Jani and the Greater Game by Eric Brown
It’s 1910 and the British rule the subcontinent with an iron fist – and with strange technology fuelled by a power source known as Annapurnite – discovered in the foothills of Mount Annapurna. But they rule but at the constant cost of their enemies, mainly the Russians and the Chinese, attempting to learn the secret of this technology…
This political confrontation is known as The Greater Game. Into this conflict is pitched eighteen year old Janisha Chaterjee who discovers a strange device which leads her into the foothills of the Himalayas. When Russians spies and the evil priest Durja Das find out about the device, the chase is on to apprehend Janisha before she can reach the Himalayas. There she will learn the secret behind Annapurnite, and what she learns will change the destiny of the world for ever…
Jani and the Greater Game is the first book in a rip-roaring, spice-laden, steampunk action adventure series set in India and featuring a heroine who subverts all the norms.
For me, there has always been something fantastically diverting about a good steampunk tale. I’m a bit of a daydreamer, and I’ve always found that this particular sub-genre is the most effective at capturing my imagination. I love that promise of far-flung locations, of rip-roaring adventure and of reinventing the familiar to make it strange and new.
In all honesty, I was pretty much sold as soon as I saw the cover to this novel. Kudos is due to artist Dominic Harman for such a wonderful image. Three words, people – steampunk clockwork elephant. If a machine-driven pachyderm isn’t enough of an incitement, feel free to add airship battles, fifteen foot high mechanical men, and strange humanoid creatures with their own enigmatic agenda into the mix. I quickly surmised that Eric Brown’s latest would be ticking all the boxes on my steampunk genre checklist.
It would be wrong however to dismiss this book as merely a simple adventure story with lots of evocative settings, chases and steampunk flourishes. This is much more than just some triumph of style over content. Brown’s writing also intelligently explores the imperialistic jingoism of the age. The British Empire, as well as its enemies, primarily Russia and China in this case, are waging a cold war of expansionism against one another. The writing touches upon the economic, religious and political implications of this. Our heroine, Janisha ‘Jani’ Chaterjee, is a perfect example of this. Her relatively modern upbringing as a child of two distinctly different cultures, finds her constantly challenging the preconceived notions of gender and racial stereotyping. She often finds herself at odds with both the rules imposed by the British, as well as those of the Indian nationalists. This gives Brown the perfect opportunity to highlight and pick apart all the social injustices that existed at that time.

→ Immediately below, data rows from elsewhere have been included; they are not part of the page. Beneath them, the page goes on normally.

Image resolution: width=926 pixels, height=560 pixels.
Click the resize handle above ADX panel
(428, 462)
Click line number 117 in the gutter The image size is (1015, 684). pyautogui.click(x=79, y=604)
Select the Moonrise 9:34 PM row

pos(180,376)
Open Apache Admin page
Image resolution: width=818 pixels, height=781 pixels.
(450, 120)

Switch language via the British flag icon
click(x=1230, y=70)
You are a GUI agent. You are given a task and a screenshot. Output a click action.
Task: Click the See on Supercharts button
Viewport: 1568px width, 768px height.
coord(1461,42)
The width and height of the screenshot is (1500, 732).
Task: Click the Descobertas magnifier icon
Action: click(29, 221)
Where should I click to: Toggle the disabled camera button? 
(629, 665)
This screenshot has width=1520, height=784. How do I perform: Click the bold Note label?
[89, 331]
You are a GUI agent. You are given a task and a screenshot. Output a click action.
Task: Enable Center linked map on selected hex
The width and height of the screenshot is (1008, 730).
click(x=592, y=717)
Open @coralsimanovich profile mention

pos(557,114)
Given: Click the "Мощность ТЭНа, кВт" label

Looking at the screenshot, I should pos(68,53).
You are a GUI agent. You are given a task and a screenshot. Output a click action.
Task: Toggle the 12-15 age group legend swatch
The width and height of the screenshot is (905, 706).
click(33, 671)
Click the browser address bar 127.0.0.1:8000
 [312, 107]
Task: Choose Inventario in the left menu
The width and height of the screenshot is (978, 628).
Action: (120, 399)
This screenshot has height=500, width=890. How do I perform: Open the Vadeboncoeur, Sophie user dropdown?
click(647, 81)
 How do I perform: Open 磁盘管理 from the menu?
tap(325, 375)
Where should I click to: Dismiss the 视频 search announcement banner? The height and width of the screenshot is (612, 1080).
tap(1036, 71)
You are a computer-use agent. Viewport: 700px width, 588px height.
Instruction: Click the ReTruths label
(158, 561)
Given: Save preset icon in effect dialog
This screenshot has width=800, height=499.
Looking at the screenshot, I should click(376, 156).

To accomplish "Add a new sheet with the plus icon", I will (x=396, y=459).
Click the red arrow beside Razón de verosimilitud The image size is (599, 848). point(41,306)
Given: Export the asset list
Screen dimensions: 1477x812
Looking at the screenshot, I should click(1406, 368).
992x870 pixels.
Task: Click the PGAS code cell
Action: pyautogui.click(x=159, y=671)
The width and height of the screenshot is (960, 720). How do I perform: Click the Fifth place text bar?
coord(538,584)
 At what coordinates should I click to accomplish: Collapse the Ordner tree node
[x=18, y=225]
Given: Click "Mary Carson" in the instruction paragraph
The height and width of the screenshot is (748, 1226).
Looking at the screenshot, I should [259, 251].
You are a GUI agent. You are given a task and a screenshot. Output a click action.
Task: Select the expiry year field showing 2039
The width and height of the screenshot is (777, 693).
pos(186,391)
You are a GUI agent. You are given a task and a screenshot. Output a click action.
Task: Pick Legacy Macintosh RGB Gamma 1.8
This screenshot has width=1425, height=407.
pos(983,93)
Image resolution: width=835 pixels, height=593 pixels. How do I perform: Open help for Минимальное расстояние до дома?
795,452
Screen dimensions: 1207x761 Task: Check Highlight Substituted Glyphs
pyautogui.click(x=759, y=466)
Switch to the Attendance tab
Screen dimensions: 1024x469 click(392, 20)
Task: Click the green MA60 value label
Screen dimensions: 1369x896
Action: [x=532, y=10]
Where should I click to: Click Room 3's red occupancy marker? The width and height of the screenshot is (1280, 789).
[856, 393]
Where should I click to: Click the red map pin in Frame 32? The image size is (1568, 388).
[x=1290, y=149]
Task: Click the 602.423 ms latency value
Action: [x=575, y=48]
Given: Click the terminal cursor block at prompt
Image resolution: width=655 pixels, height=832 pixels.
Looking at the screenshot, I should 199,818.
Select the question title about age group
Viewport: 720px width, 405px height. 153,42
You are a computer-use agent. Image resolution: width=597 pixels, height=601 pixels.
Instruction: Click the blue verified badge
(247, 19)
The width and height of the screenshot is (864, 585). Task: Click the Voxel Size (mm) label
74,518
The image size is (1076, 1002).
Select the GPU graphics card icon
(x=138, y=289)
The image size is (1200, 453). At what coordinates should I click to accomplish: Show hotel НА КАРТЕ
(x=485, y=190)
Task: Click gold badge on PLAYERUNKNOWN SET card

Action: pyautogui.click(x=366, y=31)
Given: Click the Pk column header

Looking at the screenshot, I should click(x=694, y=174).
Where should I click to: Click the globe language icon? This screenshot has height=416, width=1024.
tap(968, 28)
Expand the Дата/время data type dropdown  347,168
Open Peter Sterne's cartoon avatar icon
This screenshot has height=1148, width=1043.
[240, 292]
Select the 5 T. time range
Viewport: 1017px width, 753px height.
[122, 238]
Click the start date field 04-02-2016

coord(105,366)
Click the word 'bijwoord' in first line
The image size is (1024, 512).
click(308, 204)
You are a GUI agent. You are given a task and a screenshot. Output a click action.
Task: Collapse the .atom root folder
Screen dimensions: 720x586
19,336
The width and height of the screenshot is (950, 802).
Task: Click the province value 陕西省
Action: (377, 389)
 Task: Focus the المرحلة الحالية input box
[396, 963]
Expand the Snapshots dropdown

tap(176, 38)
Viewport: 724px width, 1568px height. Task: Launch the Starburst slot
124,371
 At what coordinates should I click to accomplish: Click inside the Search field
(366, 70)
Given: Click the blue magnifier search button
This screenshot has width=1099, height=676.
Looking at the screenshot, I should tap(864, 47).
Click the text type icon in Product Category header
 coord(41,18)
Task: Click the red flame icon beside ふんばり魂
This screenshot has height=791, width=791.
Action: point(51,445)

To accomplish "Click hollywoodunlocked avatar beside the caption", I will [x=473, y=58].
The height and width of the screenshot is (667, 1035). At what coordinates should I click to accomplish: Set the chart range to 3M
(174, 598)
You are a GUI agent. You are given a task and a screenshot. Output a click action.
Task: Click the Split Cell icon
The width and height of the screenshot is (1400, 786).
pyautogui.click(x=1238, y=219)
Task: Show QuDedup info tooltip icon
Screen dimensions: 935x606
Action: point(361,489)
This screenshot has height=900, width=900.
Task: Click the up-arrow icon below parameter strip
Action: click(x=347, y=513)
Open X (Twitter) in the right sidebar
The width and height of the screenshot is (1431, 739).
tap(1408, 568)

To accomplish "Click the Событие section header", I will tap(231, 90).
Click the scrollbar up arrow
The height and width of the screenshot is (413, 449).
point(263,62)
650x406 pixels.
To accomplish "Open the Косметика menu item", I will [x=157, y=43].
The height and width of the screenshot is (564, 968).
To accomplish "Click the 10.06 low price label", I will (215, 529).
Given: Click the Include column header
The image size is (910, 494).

There is a wonderful sense of familiarity to Jani and the Greater Game, I should stress that I mean this as the highest of compliments. Eric Brown’s writing does a splendid job of tipping subtle reverential nods to many of the classic serialised adventures that have gone before. It feels like Jani should exist within the same universe as other heroes and heroines like Flashman, Biggles and Adele Blanc-Sec. I’ll also happily admit Indiana Jones and Temple of Doom popped into my head on more than one occasion. It was the airships and the setting, I couldn’t help it.
It’s been a while since I’ve become so engrossed in a steampunk tale. This novel put me in mind of the Ulysses Quicksilver novels published by Abaddon Books and written by Jonathan Green. They both tap into that same sense of pure adventure, escapism and non-stop action. If you’re a fan of the Pax Britannia series, then I can guarantee you will adore this book.
I’ve always known that steampunk had a heart, but it’s a delight to discover that as it continues to evolve it has developed a brain too. Thoughtful, intriguing and more than a little bit entertaining, this is the first time I have read anything written by Eric Brown, it will not be the last.
Jani and the Greater Game, the first book of the Multiplicity series, is published by Solaris and is available now.